Although this approach is intuitive, things are not always what they seem. At times, low-PE stocks trade at such levels for a reason. As an example, consider economically sensitive stocks. When the economy is strong, these companies make large profits. However, the stock market is more concerned with the future than how business is today. Knowing the business cycle will peak and then decline, share prices remain static or decline even though current profits are soaring. Low PEs become even lower as stock prices shrink while profits race higher.

As an example, consider Arkansas Best (ABFS), a trucking company. When consumers are spending and its business is strong, ABFS's earnings move higher. During the recent cycle, earnings peaked at $4.06 per share in 2005 and are forecast to fall to $0.24 in the current year. Those who bought the shares at a 9 PE in 2005 show 35% losses while those scared by the current 97 PE are missing an opportunity.

Throughout business cycles, ABFS management has remained focused and disciplined. Debt remains low, turnover ratios are impressive, and capital is well allocated. Currently the shares trade at a discount to book value and offer a 2.6% dividend yield. Assuming the company never betters its 2005 earnings per share of $4.06 and cannot top the 2007 level of $2.26 until 2012, the shares are worth $34 on an earnings yield basis.
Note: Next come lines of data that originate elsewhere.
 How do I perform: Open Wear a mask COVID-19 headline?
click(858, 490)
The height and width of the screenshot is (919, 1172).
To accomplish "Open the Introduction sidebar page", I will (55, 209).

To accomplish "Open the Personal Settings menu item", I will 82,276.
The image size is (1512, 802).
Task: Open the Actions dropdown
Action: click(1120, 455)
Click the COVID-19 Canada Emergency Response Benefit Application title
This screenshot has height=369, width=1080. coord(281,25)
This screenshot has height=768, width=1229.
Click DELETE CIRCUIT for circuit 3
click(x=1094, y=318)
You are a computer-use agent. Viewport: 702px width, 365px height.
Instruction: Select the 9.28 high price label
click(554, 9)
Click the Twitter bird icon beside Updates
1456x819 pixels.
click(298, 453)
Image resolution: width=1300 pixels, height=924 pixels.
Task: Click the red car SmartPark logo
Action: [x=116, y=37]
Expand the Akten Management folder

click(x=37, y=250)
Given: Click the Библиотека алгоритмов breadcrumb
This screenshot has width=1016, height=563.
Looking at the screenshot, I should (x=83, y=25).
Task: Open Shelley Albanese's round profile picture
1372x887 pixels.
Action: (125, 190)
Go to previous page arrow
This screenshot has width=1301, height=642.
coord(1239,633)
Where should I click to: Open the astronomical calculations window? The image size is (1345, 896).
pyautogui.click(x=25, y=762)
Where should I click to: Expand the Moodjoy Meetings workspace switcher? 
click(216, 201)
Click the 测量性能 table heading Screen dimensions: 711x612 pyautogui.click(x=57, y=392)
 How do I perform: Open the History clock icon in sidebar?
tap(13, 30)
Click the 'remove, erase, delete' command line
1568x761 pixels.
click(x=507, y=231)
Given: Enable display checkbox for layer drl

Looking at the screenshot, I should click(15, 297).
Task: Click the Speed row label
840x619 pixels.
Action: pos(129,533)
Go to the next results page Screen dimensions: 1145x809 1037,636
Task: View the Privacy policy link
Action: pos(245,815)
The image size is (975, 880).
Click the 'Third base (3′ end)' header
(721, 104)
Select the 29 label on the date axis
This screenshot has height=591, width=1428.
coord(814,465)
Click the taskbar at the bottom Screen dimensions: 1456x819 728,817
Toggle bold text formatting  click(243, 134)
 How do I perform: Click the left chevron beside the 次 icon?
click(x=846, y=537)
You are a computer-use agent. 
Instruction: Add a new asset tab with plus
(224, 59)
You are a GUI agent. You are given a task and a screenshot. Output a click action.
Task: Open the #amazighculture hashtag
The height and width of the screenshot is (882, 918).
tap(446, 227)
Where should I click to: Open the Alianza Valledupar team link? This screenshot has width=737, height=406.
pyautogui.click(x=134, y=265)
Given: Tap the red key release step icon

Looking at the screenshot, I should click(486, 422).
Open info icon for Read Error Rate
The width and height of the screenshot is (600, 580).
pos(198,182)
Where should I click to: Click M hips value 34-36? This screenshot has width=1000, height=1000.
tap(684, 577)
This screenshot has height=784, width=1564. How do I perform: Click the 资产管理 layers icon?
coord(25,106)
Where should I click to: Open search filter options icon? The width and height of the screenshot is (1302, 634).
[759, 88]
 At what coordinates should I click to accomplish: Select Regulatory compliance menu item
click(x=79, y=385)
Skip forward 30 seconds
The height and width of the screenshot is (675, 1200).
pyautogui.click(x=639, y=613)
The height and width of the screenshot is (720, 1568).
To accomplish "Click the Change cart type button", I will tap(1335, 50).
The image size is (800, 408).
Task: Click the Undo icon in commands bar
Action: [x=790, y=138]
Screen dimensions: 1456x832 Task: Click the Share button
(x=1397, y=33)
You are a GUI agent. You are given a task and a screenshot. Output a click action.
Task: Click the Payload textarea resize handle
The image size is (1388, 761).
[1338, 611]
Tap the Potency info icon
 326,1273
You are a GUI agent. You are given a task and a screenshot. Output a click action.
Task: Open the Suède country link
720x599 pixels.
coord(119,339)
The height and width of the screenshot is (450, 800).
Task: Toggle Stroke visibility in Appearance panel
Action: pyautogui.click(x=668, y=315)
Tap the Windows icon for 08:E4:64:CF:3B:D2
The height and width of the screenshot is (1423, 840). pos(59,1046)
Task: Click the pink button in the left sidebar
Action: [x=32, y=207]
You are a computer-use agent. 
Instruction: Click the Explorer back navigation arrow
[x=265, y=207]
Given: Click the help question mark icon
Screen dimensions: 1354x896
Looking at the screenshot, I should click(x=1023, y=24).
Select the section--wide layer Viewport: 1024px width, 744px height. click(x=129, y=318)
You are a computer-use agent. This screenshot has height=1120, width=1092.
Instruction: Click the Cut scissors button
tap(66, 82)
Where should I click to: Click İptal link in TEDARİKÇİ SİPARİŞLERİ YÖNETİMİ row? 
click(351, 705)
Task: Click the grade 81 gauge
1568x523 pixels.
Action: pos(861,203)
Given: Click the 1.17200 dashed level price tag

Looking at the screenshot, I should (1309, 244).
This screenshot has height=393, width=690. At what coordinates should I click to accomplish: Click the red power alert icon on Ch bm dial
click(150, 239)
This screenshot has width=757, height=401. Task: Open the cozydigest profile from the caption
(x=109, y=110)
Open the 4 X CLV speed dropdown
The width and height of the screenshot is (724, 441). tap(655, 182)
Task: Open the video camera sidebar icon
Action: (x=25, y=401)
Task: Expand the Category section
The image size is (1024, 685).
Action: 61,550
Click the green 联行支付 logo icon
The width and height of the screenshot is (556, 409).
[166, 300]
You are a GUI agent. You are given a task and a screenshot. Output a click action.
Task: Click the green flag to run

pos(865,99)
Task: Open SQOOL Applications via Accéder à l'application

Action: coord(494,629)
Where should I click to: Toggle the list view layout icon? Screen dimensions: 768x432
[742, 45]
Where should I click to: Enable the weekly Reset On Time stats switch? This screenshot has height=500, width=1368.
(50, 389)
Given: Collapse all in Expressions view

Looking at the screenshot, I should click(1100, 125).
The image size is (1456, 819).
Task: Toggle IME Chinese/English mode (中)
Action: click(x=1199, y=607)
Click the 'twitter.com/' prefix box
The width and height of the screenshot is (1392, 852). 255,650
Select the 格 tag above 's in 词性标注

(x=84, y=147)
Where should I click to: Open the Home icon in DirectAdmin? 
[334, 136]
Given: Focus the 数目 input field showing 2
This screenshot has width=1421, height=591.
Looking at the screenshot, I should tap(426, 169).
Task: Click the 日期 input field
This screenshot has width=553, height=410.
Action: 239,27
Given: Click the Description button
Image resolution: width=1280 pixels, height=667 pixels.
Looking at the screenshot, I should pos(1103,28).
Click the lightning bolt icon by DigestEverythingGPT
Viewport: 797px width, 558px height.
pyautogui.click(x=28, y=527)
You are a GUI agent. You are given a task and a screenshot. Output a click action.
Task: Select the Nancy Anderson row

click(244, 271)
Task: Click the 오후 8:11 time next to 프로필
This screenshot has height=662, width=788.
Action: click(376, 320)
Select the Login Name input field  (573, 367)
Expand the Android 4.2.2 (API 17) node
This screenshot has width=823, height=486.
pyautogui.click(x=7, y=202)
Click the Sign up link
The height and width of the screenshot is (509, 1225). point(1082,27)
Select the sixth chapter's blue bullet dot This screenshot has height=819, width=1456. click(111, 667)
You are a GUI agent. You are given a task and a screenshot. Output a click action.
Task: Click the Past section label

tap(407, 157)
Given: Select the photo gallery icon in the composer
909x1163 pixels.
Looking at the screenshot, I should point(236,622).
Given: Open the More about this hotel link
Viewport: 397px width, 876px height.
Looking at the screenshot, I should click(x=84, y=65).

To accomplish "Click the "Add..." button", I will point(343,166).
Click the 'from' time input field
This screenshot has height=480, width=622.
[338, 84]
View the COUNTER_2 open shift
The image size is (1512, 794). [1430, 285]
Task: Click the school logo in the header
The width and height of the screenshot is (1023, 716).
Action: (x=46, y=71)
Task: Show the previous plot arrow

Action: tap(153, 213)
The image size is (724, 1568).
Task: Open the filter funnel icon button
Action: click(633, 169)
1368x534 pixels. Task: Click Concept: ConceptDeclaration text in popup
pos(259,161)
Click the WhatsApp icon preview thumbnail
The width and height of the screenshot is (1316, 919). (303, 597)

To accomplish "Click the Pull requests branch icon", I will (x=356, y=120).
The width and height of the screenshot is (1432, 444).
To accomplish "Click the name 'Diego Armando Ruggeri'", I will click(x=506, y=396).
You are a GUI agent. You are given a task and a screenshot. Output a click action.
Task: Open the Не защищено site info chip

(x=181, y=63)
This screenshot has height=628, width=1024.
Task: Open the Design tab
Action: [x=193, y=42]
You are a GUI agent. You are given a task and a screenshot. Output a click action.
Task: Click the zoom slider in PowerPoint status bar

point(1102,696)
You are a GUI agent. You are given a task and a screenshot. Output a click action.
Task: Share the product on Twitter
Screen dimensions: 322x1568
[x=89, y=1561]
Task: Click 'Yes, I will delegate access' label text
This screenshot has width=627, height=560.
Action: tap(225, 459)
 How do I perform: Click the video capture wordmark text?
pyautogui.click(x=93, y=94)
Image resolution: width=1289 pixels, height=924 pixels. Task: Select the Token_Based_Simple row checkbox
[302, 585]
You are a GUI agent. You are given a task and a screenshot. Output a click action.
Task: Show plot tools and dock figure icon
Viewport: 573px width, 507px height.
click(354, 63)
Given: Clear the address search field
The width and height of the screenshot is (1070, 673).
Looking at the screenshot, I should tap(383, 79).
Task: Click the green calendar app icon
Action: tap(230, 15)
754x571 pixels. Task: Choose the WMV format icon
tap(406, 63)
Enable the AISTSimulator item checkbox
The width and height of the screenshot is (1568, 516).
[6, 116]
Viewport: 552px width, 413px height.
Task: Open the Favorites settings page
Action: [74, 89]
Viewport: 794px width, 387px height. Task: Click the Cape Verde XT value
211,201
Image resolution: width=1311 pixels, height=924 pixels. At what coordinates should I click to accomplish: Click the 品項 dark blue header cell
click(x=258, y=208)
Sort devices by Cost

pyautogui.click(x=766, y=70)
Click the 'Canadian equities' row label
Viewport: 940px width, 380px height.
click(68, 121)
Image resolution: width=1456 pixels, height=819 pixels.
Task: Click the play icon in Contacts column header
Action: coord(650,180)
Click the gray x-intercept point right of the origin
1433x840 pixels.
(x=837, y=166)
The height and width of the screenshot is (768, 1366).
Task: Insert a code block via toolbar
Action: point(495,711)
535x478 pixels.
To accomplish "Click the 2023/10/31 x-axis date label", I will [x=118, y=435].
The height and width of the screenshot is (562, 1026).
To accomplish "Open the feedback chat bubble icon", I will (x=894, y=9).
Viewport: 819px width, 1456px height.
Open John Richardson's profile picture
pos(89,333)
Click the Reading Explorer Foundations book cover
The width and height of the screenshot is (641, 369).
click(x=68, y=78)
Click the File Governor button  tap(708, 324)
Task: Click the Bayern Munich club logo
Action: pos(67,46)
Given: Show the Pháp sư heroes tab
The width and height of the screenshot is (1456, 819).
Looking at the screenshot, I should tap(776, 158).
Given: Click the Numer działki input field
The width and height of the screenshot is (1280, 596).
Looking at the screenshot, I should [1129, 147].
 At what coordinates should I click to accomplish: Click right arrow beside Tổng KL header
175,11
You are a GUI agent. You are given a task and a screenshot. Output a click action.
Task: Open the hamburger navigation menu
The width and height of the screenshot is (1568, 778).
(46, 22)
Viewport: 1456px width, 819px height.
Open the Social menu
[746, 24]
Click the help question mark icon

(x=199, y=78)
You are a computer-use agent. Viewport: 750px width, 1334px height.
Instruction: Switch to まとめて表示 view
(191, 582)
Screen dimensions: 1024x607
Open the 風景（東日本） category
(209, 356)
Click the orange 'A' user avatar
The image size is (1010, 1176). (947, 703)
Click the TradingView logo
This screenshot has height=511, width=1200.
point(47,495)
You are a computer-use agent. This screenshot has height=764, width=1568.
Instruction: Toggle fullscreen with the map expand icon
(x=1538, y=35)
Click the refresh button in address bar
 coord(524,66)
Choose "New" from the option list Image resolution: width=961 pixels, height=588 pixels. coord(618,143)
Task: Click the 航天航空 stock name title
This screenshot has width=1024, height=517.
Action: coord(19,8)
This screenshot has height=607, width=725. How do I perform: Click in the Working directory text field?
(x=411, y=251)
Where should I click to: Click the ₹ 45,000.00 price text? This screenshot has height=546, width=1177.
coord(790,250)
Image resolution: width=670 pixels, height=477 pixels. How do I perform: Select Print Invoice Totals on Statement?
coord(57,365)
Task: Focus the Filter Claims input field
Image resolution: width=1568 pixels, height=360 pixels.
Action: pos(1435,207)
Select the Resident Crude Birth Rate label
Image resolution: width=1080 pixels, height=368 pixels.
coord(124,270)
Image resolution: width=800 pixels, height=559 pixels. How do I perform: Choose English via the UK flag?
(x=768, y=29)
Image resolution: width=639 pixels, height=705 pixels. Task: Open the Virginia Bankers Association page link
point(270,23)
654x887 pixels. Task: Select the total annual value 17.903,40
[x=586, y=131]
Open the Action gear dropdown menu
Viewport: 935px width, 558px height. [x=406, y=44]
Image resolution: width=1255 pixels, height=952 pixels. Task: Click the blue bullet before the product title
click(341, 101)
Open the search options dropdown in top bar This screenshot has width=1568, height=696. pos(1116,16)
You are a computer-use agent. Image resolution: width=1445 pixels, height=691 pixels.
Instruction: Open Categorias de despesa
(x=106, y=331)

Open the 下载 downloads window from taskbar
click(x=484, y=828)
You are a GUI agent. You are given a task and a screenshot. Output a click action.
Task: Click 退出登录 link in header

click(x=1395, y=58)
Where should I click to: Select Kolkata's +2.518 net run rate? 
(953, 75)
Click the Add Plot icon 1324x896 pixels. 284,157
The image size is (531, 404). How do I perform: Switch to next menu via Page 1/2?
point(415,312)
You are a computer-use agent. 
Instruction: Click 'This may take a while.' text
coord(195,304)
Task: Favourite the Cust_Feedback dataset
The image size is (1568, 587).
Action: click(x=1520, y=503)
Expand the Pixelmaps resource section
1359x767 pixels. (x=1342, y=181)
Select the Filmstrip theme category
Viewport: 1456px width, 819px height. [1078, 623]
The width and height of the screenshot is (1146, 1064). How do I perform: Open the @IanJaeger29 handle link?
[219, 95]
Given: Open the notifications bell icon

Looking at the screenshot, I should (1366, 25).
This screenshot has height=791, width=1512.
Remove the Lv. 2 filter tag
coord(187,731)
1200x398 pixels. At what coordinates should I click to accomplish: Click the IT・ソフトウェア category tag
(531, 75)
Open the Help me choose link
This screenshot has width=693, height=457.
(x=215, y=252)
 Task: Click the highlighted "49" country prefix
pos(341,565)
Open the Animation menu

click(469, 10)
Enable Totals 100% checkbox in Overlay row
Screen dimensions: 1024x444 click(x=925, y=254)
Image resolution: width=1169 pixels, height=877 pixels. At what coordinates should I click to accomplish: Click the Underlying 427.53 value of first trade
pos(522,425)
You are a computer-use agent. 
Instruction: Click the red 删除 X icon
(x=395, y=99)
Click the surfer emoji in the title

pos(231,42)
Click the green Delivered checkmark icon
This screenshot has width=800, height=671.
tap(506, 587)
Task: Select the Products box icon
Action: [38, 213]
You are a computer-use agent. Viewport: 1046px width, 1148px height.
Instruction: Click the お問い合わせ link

Knowing that PEs for cyclical companies are counterintuitive, I rely upon book value and earnings yield as a better proxy of value. On both accords, ABFS passes my valuation criteria. I believe this recession will end in the near future and ABFS should be a major beneficiary. Unless you are convinced the economy is simply resting before heading lower, purchasing shares at the current price makes a great trade. I recommend a position in ABFS as this week's fundamental trade.